We plan to report the angle theta whenever we compute a scvb wavefunction as a rough
way of assigning a confidence level to the intuitive scvb picture of the FCI wavefunction.
This assumes the validity of the empirical fact, the near equality of c0 times the Cas(3,3) coefficients
to the FCI coefficients of those CSFs, and the negligibility of triple excitations.

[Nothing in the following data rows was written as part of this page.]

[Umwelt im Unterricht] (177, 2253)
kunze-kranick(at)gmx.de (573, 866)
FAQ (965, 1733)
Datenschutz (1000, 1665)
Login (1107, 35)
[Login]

It is also natural to report the amount that the energy can be reduced by changing from the
visual simplicity of the scvb wavefunction to the essentially incomprehensible
mrci wavefunction. These two measures of accuracy are complementary, and need not be correlated,
since the Hessian of the energy function at its minimum point on the unit sphere in W /\ W /\ W
is not known or fixed.

Question: Is there a way to expand the FCI wavefunction, where the scvb
wavefunction is the first term, and where each of the `higher order terms' have some sort
of visual interpretation? For example, one might posit nonorthogonal orbitals psi4, psi5, psi6
and additional small constants C1', C2', C3', and new spin functions spin1, spin2, spin3 such that:

FCI wavefunction =
c0' A[ psi1 psi2 psi3 c1*Kotani1+c2*Kotani2 ] (...scvb term...) +
C1' A[ psi4 psi2 psi3 spin1 ] (...excitation of psi1 to psi4, spins recoupled...) +
C2' A[ psi1 psi5 psi3 spin2 ] (...excitation of psi2 to psi5, spins recoupled...) +
C3' A[ psi1 psi2 psi6 spin3 ] (...excitation of psi3 to psi6, spins recoupled...) + `higher order terms'.